Rapid rule out of acute myocardial infarction in the observe zone using a combination of presentation N-terminal pro-B-type natriuretic peptide and high-sensitivity cardiac troponin I

2019 
Abstract Background and aims The release of N-terminal pro-B-type natriuretic peptide (NT-proBNP) is strongly triggered by myocardial ischemia. We aimed to investigate whether the addition of NT-proBNP to high-sensitivity cardiac troponin (hs-cTnI) at presentation could provide better performance in risk stratification and thus early rule-out of acute myocardial infarction (AMI) in patients of the “observe zone”. Methods Emergency department (ED) patients presenting with symptoms suspicious for AMI were consecutively enrolled. Blood samples were obtained at presentation and tested for hs-cTnI and NT-proBNP. All available medical records pertaining to the patient from ED presentation to 30-day follow-up were used for adjudication of the primary outcome.
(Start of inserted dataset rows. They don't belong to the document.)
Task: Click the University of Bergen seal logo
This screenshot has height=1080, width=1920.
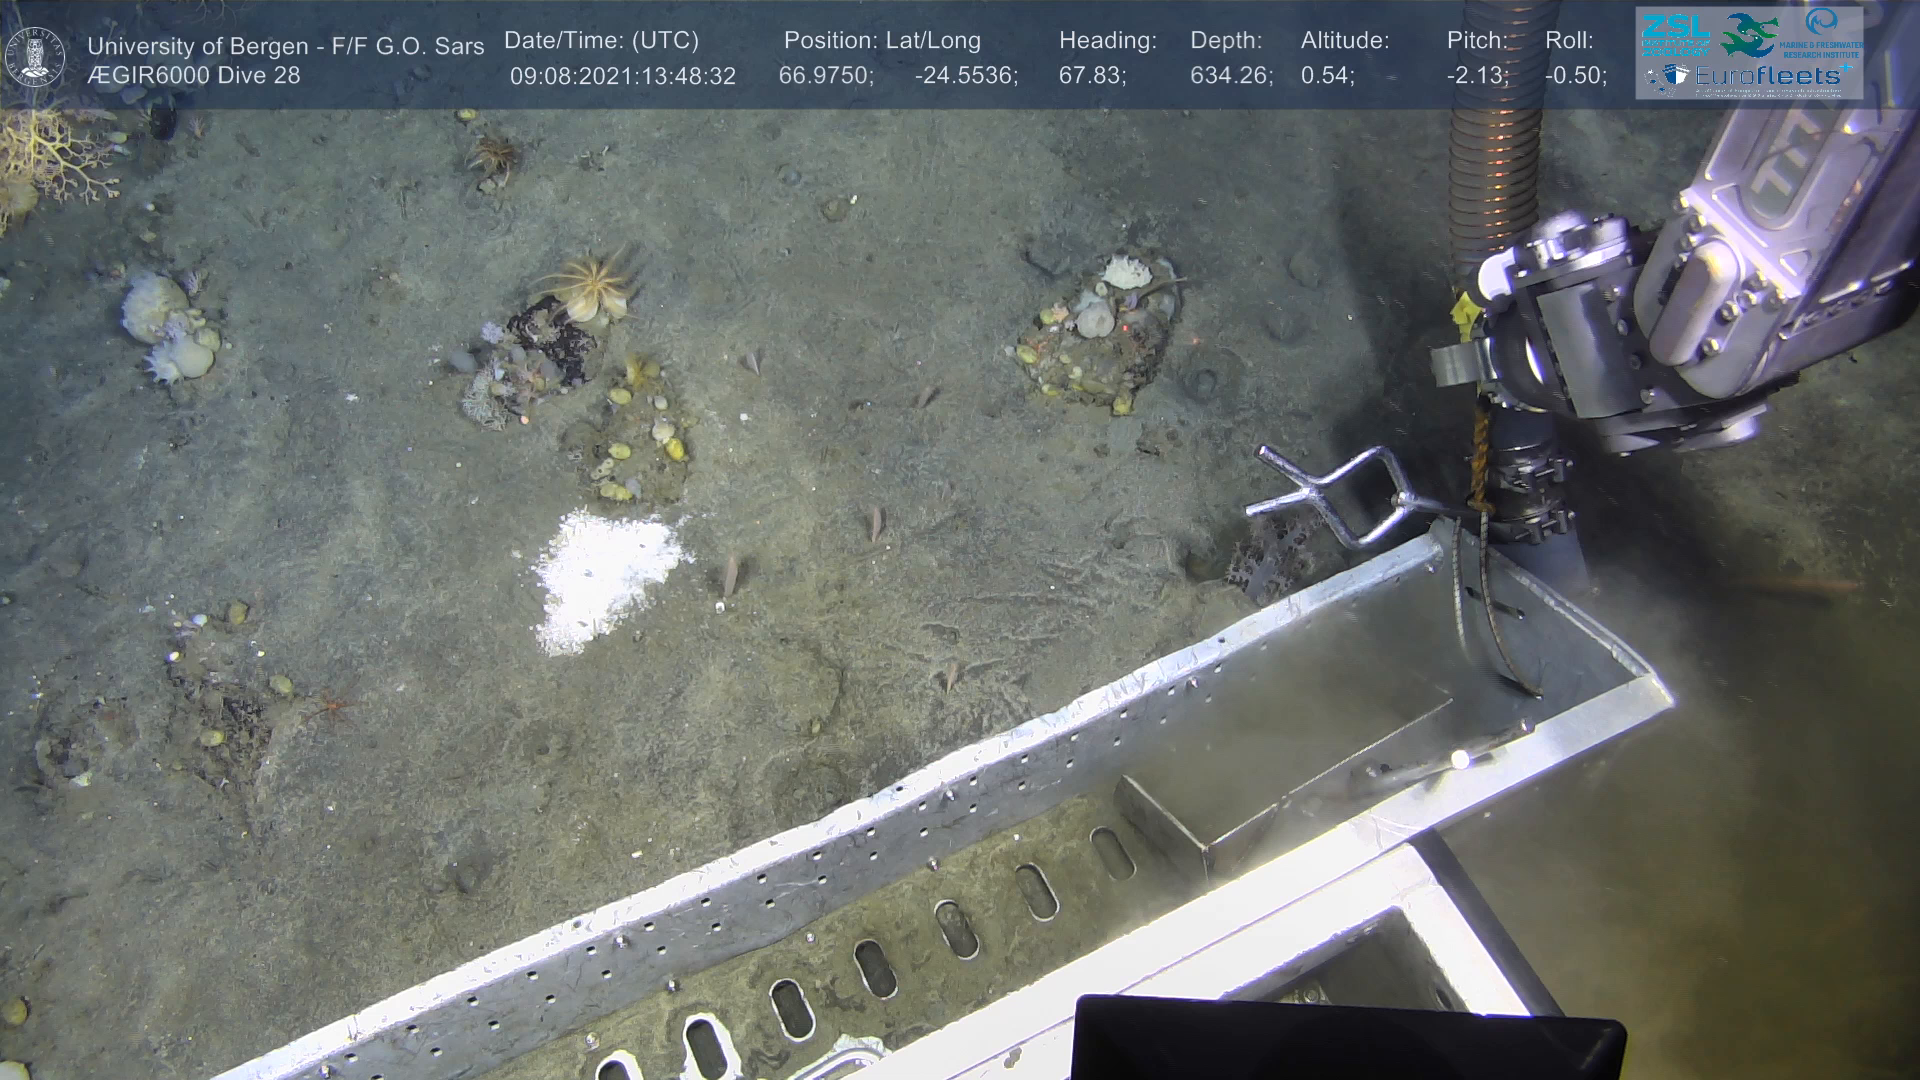Action: 36,57
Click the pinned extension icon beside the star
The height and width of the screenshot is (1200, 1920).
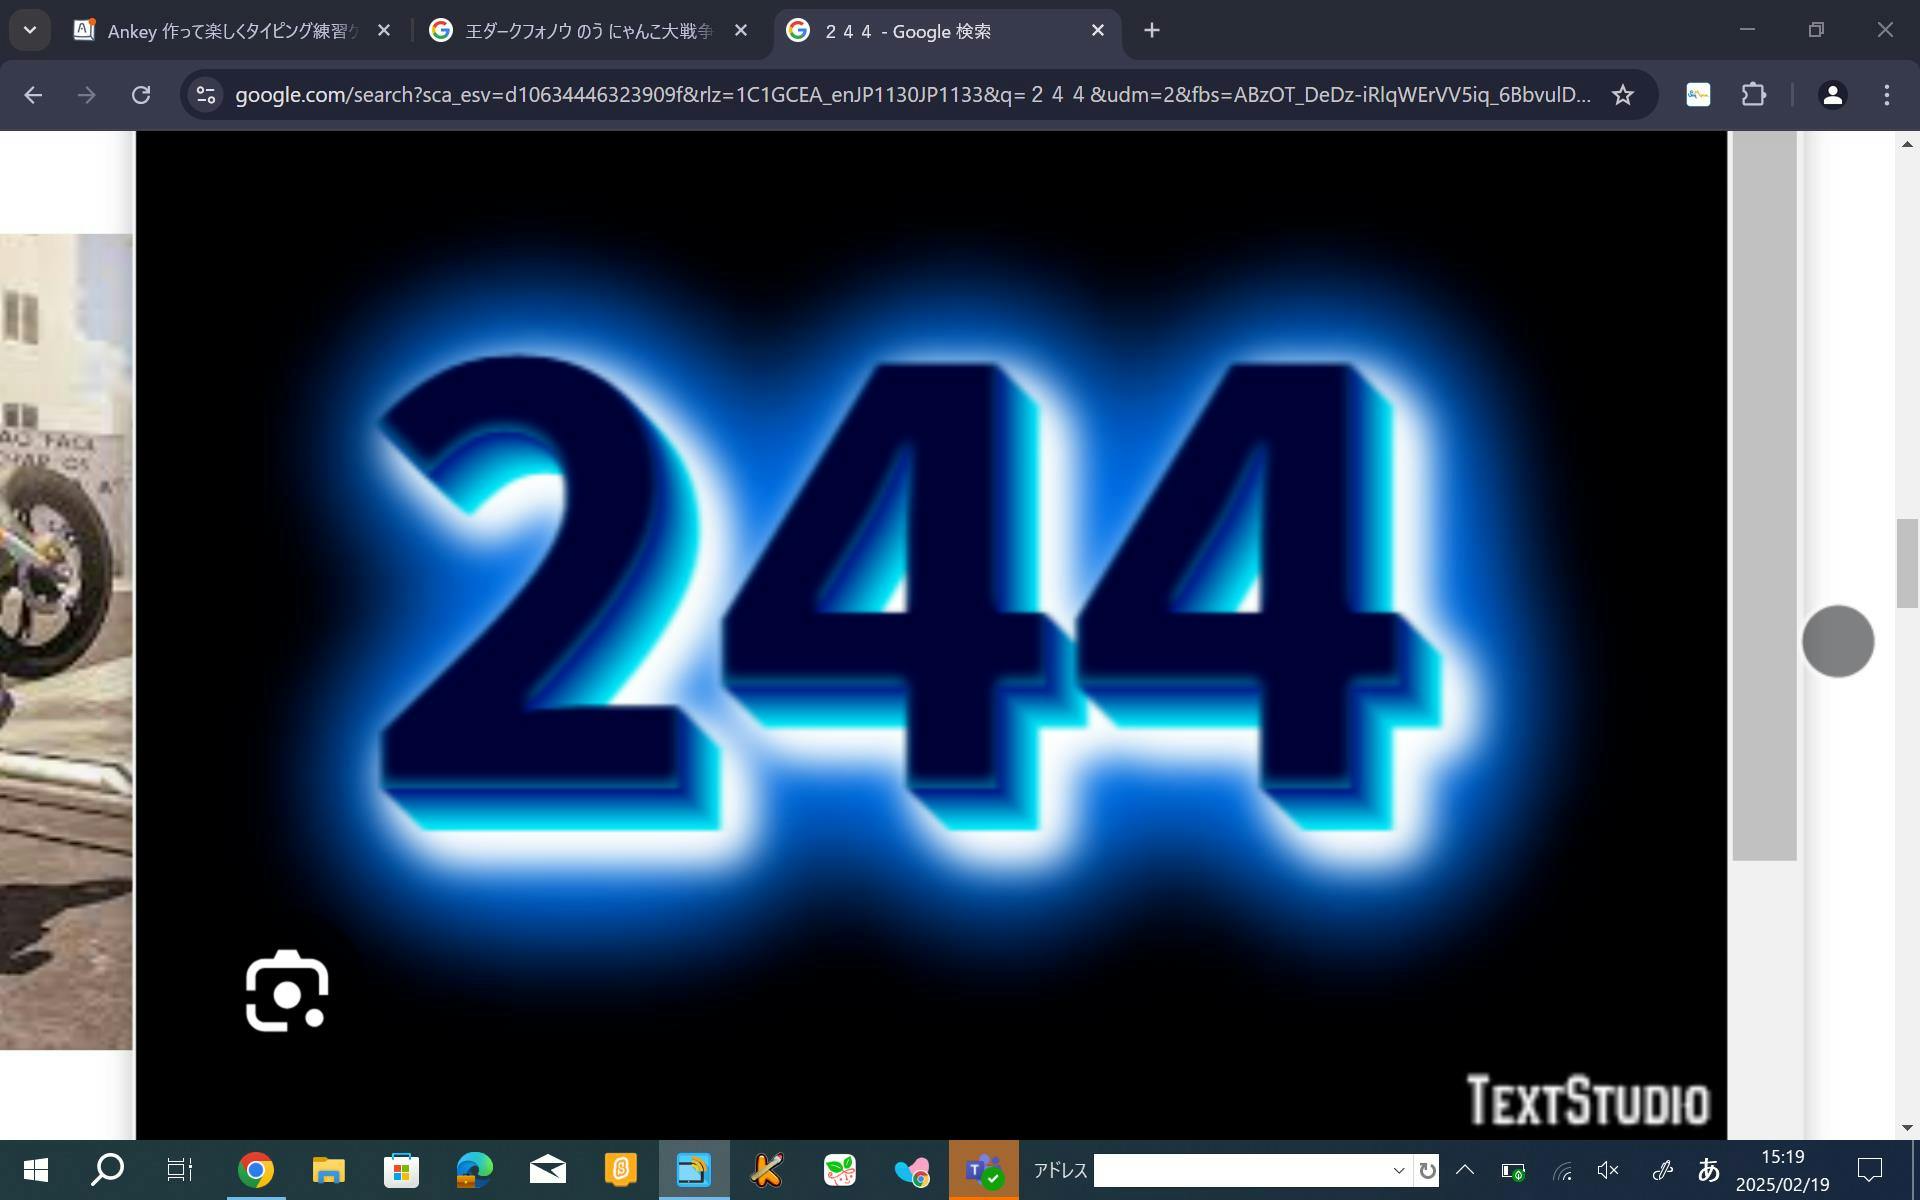click(x=1697, y=95)
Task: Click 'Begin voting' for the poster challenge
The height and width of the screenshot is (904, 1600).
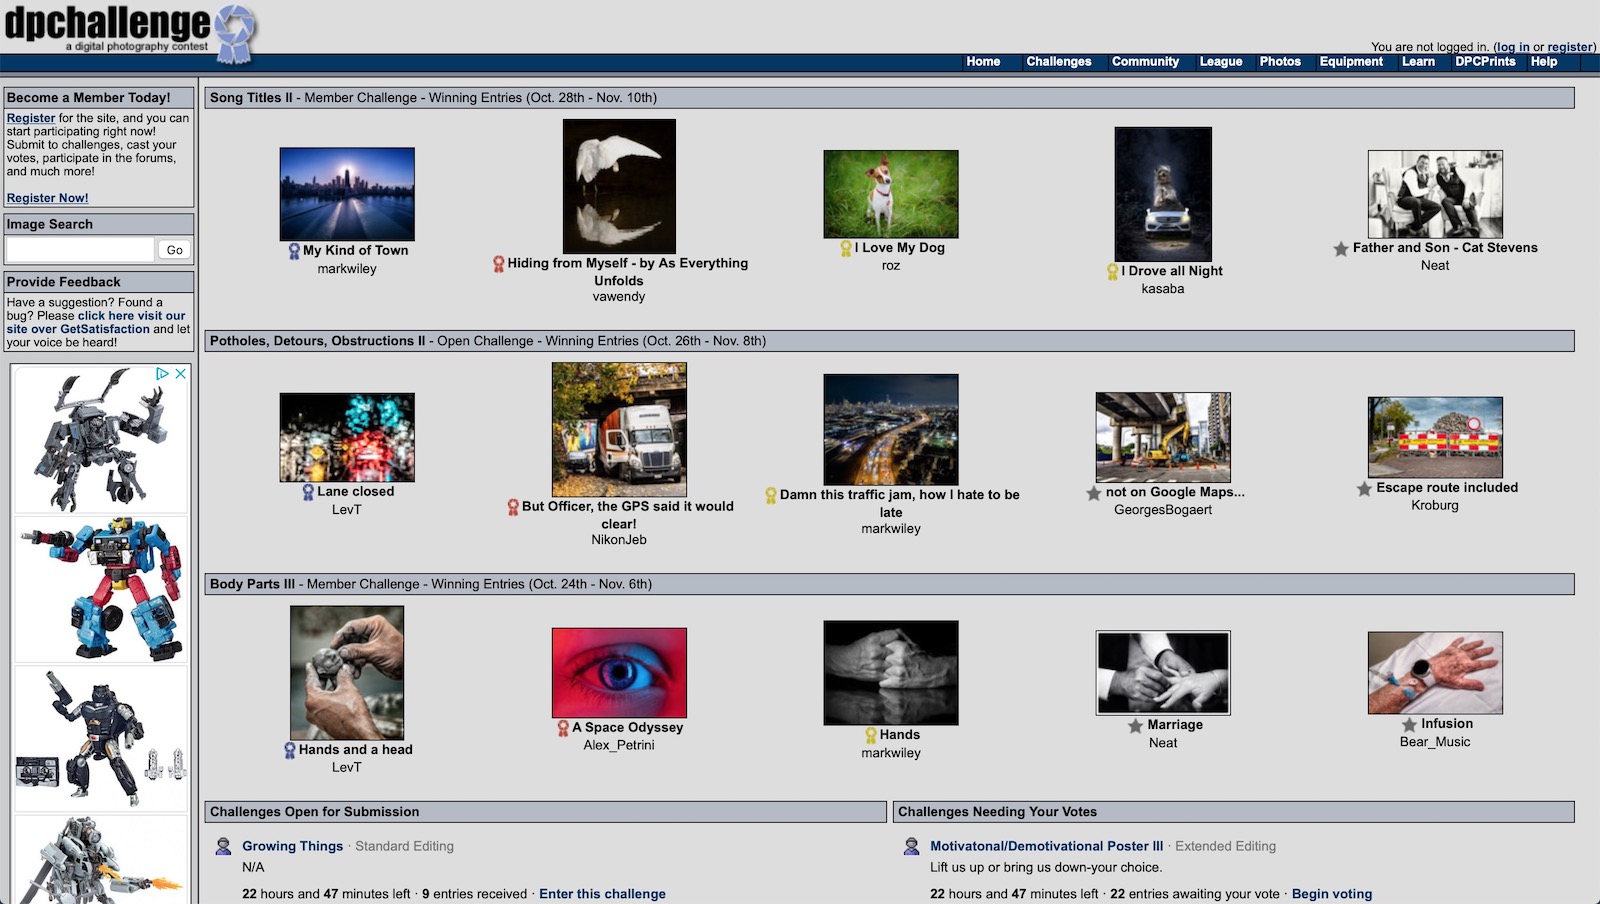Action: pyautogui.click(x=1334, y=893)
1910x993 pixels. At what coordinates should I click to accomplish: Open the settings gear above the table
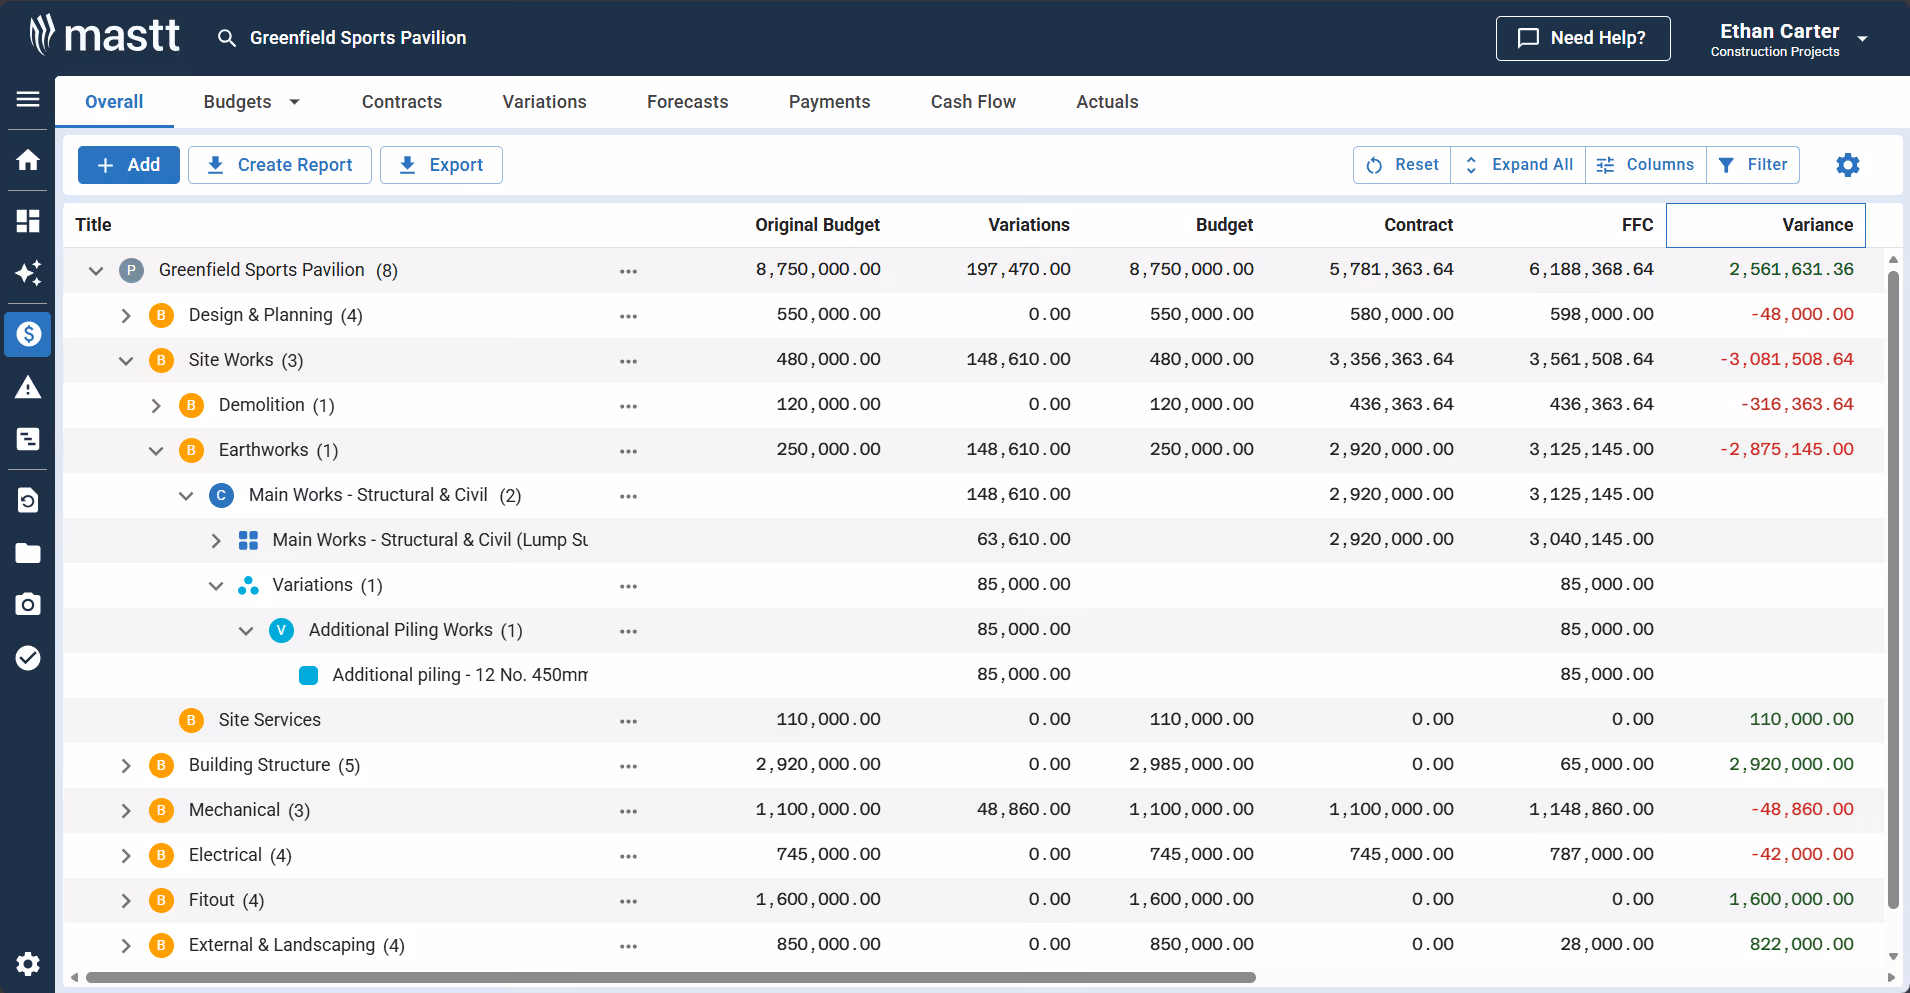click(x=1847, y=165)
The incremental diagnostic value added by NT-proBNP to hs-cTnI was evaluated by receiver operating characteristic (ROC) analysis, continuous net reclassification improvement (cNRI), and integrated discrimination improvement (IDI). Sensitivity, specificity, positive and negative predictive values were used to assess the diagnostic accuracy of different approaches for early rule out. Results Of the 165 patients we analyzed, 55 (33.3%) had index AMI. For hs-cTnI alone, area under the curve for index AMI was not significantly increased after adding NT-proBNP (0.773 vs 0.809; p = .076). Adjustment of hs-cTnI by NT-proBNP improved the predictive value of hs-cTnI, showed by cNRI (0.418, 95%CI 0.102–0.735, p = .009) and IDI (0.055, 95%CI 0.017–0.092, p = .004). Compared to hs-cTnI, the combined test identified 14% more patients as low-risk and safe for early discharge. Conclusions Combination of presentation hs-cTnI and NT-proBNP provided better predictive performance for AMI in patients of the observe zone presenting with symptoms of chest pain as compared to hs-cTnI alone. The combined test outperformed hs-cTnI by correctly identifying nearly 14% more patients as low-risk and safe for early discharge. Future multi-center studies are needed to verify the results and to determine the best clinical use of the combination of NT-proBNP and hs-cTnI in the early diagnosis of AMI.